The Dead Don’t Hurt não procura reinventar o western, mas utiliza os seus elementos de forma subversiva. Há cavaleiros, saloons e tiroteios, mas tudo isto serve como pano de fundo para questões mais profundas. Mortensen, por sua vez, insere com outros elementos mais contemporâneos no género, associados ao protagonismo feminino e ao código moral (e até mesmo a aparição da icónica espada Andúril, um discreto aceno à sua carreira em The Lord of the Rings [2001-2003]). A violência, quando presente, é crua e desprovida do glamour habitual do western, deslocando o foco dos confrontos épicos para as batalhas internas e silenciosas das personagens.
Enquanto Mortensen interpreta Holger, um homem enigmático e de poucas palavras, Krieps rouba a cena com a sua Vivienne. Conhecida pelas suas performances fortes em filmes como Phantom Thread (Linha Fantasma, 2017) e Corsage (Espírito Inquieto, 2022), Krieps dá vida a uma mulher que não se conforma com as limitações impostas pela sociedade da época – é uma figura de resistência, na qual a força e a vulnerabilidade coexistem, enfrentando o machismo e a hostilidade do Nevada. Mortensen faz uma crítica ao mito do Oeste Americano, ao destacar a jornada de Vivienne não apenas como mulher, mas também como imigrante, lutando por um lugar numa terra que, embora prometa liberdade, oferece acima de tudo desafios.
Ao alternar entre o passado e o presente, Mortensen opta por uma abordagem narrativa em que as emoções e as memórias das personagens têm primazia sobre a ação, contudo, o seu ritmo deliberadamente lento e a sua estrutura não linear, acabam por ser os elementos mais polarizantes deste filme. Ainda que os saltos temporais contribuam para um peso renovado do desfecho, por vezes enfraquecem a tensão dramática e diluem o impacto de cenas-chave.

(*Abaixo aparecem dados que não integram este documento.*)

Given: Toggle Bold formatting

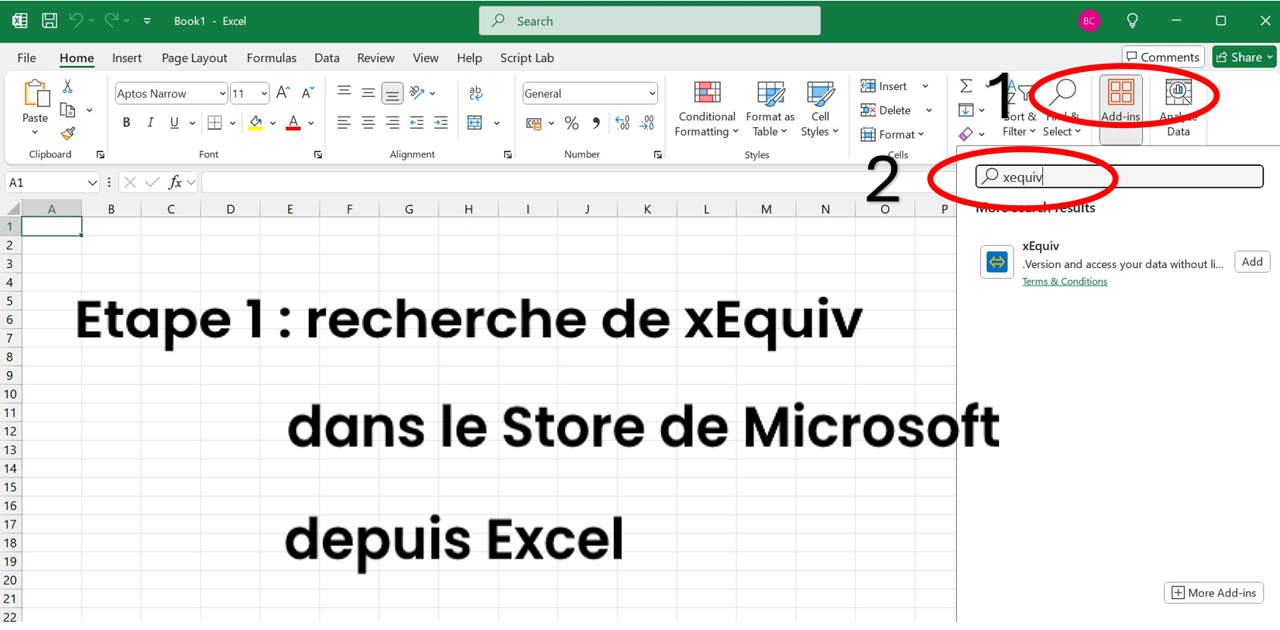Looking at the screenshot, I should [126, 123].
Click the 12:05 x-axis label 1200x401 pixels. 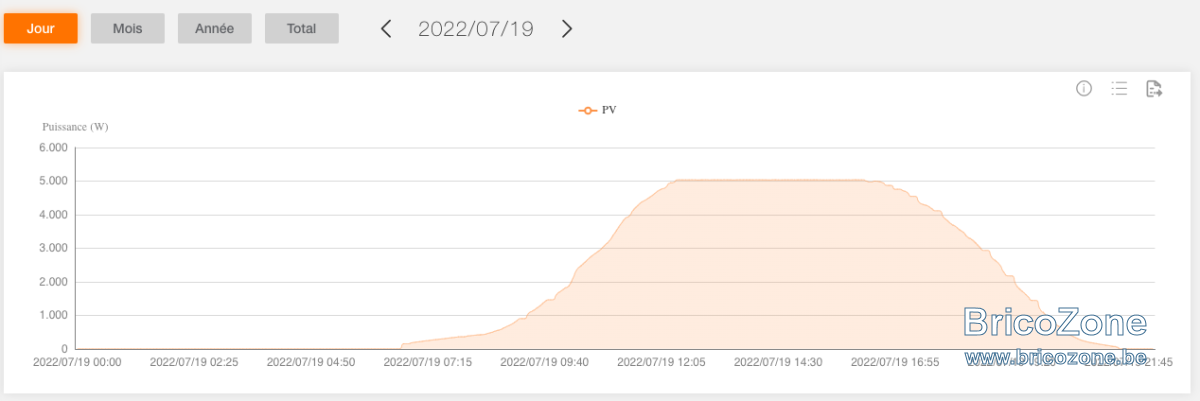661,362
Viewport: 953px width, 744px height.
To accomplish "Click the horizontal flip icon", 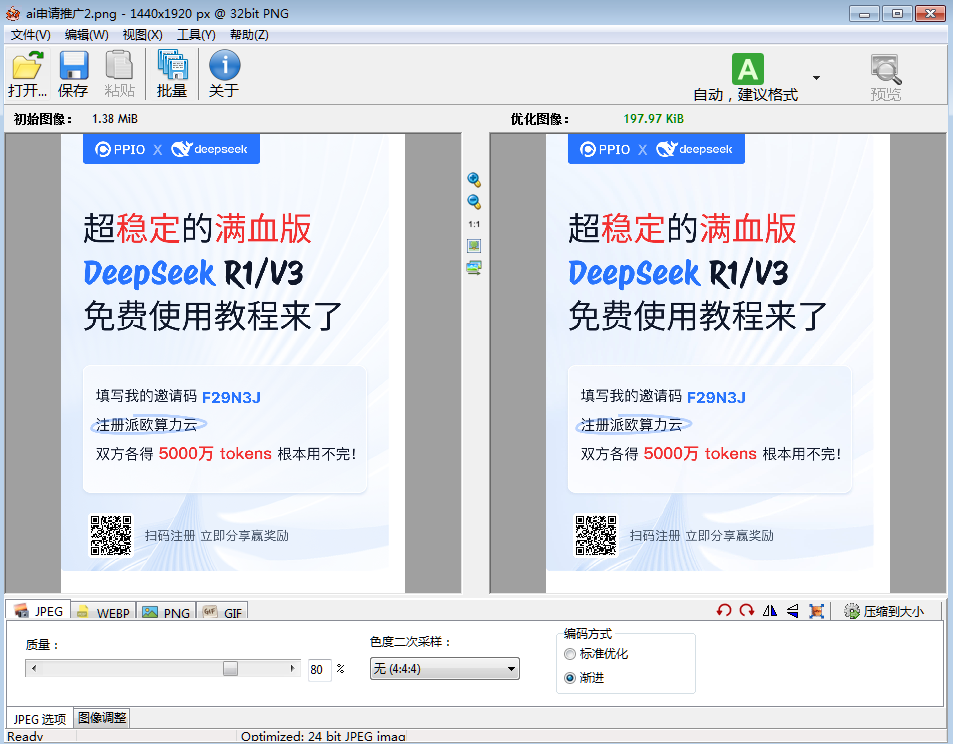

The Dead Don’t Hurt peca igualmente pela excessiva introspeção, afastando qualquer laivo de uma progressão mais tangível. Além disso, a crítica social, embora pertinente, surge por vezes de forma demasiado explícita e forçada. O filme ainda sofre de uma previsibilidade no arco narrativo, com o uso excessivo de metáforas e símbolos que, em vez de enriquecerem a trama, tornam-na desnecessariamente hermética.
Apesar das suas evidentes falhas, The Dead Don’t Hurt é uma obra corajosa e pessoal – Mortensen entrega algo que, embora imperfeito, merece ser celebrado pela sua ousadia e sensibilidade. O filme não reinventa radicalmente o género, mas utiliza-o como uma lente para explorar temas contemporâneos e universais. Se calhar o grande sucesso de The Dead Don’t Hurt incide no facto de desafiar o espectador a olhar para além da poeira e das armas e encontrar beleza e resistência onde menos esperava.